## GOAL
Copy these lines exactly as they appear.

## DATASET ROWS
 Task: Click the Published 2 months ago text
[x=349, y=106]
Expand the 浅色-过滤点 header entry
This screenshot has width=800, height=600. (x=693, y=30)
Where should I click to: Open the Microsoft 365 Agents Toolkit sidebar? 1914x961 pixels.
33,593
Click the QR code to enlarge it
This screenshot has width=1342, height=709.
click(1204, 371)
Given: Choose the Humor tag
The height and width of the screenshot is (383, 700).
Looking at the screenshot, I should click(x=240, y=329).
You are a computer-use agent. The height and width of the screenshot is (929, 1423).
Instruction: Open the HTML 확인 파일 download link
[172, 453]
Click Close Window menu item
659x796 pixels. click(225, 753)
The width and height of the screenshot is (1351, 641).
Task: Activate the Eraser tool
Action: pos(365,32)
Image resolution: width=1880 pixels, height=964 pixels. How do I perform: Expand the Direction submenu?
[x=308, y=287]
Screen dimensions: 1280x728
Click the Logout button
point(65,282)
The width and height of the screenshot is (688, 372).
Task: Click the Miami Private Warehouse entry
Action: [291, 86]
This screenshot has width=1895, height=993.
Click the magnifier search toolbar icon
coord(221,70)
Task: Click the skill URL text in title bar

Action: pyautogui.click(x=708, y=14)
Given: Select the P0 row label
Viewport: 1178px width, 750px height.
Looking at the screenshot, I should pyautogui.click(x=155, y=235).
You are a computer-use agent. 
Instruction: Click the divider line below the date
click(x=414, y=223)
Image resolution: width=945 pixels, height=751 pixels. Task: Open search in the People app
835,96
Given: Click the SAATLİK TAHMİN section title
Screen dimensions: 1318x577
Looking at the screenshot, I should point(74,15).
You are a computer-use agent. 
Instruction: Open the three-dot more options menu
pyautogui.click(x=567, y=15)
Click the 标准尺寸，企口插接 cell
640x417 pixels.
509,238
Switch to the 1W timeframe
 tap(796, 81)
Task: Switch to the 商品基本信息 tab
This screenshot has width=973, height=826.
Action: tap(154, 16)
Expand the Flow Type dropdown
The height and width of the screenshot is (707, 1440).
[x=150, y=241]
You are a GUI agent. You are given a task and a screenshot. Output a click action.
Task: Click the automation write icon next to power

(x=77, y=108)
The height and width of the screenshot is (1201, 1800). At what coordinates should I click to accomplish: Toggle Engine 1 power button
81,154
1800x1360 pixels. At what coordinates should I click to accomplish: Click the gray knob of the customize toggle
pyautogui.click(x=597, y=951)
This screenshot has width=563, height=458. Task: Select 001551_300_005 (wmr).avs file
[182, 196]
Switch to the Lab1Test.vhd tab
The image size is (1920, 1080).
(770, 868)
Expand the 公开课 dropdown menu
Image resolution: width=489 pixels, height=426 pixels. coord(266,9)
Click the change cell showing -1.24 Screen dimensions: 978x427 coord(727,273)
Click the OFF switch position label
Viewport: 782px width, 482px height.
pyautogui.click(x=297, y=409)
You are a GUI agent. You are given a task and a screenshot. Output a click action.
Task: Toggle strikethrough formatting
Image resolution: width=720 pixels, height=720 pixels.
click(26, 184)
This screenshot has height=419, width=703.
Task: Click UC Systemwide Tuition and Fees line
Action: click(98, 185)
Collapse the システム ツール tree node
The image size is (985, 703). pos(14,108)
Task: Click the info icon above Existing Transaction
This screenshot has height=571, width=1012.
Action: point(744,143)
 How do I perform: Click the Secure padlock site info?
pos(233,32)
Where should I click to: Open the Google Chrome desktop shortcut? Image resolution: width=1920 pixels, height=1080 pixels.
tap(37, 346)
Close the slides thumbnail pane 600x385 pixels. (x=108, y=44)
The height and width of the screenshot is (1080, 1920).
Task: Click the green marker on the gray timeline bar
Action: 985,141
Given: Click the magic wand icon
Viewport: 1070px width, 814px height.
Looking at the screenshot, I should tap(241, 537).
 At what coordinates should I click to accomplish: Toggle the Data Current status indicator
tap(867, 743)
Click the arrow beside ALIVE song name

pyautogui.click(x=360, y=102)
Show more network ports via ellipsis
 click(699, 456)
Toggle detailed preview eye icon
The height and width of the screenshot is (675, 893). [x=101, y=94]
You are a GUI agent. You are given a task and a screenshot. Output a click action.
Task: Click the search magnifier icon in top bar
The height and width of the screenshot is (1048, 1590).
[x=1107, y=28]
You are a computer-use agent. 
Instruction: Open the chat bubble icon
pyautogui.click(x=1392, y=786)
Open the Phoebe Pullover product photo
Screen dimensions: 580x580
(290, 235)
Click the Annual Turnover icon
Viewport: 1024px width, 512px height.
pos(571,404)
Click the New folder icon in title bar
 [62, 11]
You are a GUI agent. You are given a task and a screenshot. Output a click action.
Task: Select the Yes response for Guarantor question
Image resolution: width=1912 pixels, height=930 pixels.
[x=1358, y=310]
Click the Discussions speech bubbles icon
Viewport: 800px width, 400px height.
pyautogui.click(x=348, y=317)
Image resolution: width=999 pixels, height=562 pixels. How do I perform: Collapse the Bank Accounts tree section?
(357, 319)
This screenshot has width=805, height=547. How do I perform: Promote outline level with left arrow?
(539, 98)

## SOLUTION TO THE PROBLEM
 Task: Click the Published 2 months ago text
[x=349, y=106]
Expand the 浅色-过滤点 header entry
This screenshot has width=800, height=600. (x=693, y=30)
Where should I click to: Open the Microsoft 365 Agents Toolkit sidebar? 1914x961 pixels.
33,593
Click the QR code to enlarge it
This screenshot has width=1342, height=709.
click(1204, 371)
Given: Choose the Humor tag
The height and width of the screenshot is (383, 700).
Looking at the screenshot, I should click(x=240, y=329).
You are a computer-use agent. The height and width of the screenshot is (929, 1423).
Instruction: Open the HTML 확인 파일 download link
[172, 453]
Click Close Window menu item
659x796 pixels. click(225, 753)
The width and height of the screenshot is (1351, 641).
Task: Activate the Eraser tool
Action: pos(365,32)
Image resolution: width=1880 pixels, height=964 pixels. How do I perform: Expand the Direction submenu?
[x=308, y=287]
Screen dimensions: 1280x728
Click the Logout button
point(65,282)
The width and height of the screenshot is (688, 372).
Task: Click the Miami Private Warehouse entry
Action: [291, 86]
This screenshot has width=1895, height=993.
Click the magnifier search toolbar icon
coord(221,70)
Task: Click the skill URL text in title bar

Action: pyautogui.click(x=708, y=14)
Given: Select the P0 row label
Viewport: 1178px width, 750px height.
Looking at the screenshot, I should pyautogui.click(x=155, y=235).
You are a computer-use agent. 
Instruction: Click the divider line below the date
click(x=414, y=223)
Image resolution: width=945 pixels, height=751 pixels. Task: Open search in the People app
835,96
Given: Click the SAATLİK TAHMİN section title
Screen dimensions: 1318x577
Looking at the screenshot, I should point(74,15).
You are a computer-use agent. 
Instruction: Open the three-dot more options menu
pyautogui.click(x=567, y=15)
Click the 标准尺寸，企口插接 cell
640x417 pixels.
509,238
Switch to the 1W timeframe
 tap(796, 81)
Task: Switch to the 商品基本信息 tab
This screenshot has width=973, height=826.
Action: tap(154, 16)
Expand the Flow Type dropdown
The height and width of the screenshot is (707, 1440).
[x=150, y=241]
You are a GUI agent. You are given a task and a screenshot. Output a click action.
Task: Click the automation write icon next to power

(x=77, y=108)
The height and width of the screenshot is (1201, 1800). At what coordinates should I click to accomplish: Toggle Engine 1 power button
81,154
1800x1360 pixels. At what coordinates should I click to accomplish: Click the gray knob of the customize toggle
pyautogui.click(x=597, y=951)
This screenshot has width=563, height=458. Task: Select 001551_300_005 (wmr).avs file
[182, 196]
Switch to the Lab1Test.vhd tab
The image size is (1920, 1080).
(770, 868)
Expand the 公开课 dropdown menu
Image resolution: width=489 pixels, height=426 pixels. coord(266,9)
Click the change cell showing -1.24 Screen dimensions: 978x427 coord(727,273)
Click the OFF switch position label
Viewport: 782px width, 482px height.
pyautogui.click(x=297, y=409)
You are a GUI agent. You are given a task and a screenshot. Output a click action.
Task: Toggle strikethrough formatting
Image resolution: width=720 pixels, height=720 pixels.
click(26, 184)
This screenshot has height=419, width=703.
Task: Click UC Systemwide Tuition and Fees line
Action: click(98, 185)
Collapse the システム ツール tree node
The image size is (985, 703). pos(14,108)
Task: Click the info icon above Existing Transaction
This screenshot has height=571, width=1012.
Action: point(744,143)
 How do I perform: Click the Secure padlock site info?
pos(233,32)
Where should I click to: Open the Google Chrome desktop shortcut? Image resolution: width=1920 pixels, height=1080 pixels.
tap(37, 346)
Close the slides thumbnail pane 600x385 pixels. (x=108, y=44)
The height and width of the screenshot is (1080, 1920).
Task: Click the green marker on the gray timeline bar
Action: 985,141
Given: Click the magic wand icon
Viewport: 1070px width, 814px height.
Looking at the screenshot, I should tap(241, 537).
 At what coordinates should I click to accomplish: Toggle the Data Current status indicator
tap(867, 743)
Click the arrow beside ALIVE song name

pyautogui.click(x=360, y=102)
Show more network ports via ellipsis
 click(699, 456)
Toggle detailed preview eye icon
The height and width of the screenshot is (675, 893). [x=101, y=94]
You are a GUI agent. You are given a task and a screenshot. Output a click action.
Task: Click the search magnifier icon in top bar
The height and width of the screenshot is (1048, 1590).
[x=1107, y=28]
You are a computer-use agent. 
Instruction: Open the chat bubble icon
pyautogui.click(x=1392, y=786)
Open the Phoebe Pullover product photo
Screen dimensions: 580x580
(290, 235)
Click the Annual Turnover icon
Viewport: 1024px width, 512px height.
pos(571,404)
Click the New folder icon in title bar
 [62, 11]
You are a GUI agent. You are given a task and a screenshot. Output a click action.
Task: Select the Yes response for Guarantor question
Image resolution: width=1912 pixels, height=930 pixels.
[x=1358, y=310]
Click the Discussions speech bubbles icon
Viewport: 800px width, 400px height.
pyautogui.click(x=348, y=317)
Image resolution: width=999 pixels, height=562 pixels. How do I perform: Collapse the Bank Accounts tree section?
(357, 319)
This screenshot has width=805, height=547. How do I perform: Promote outline level with left arrow?
(539, 98)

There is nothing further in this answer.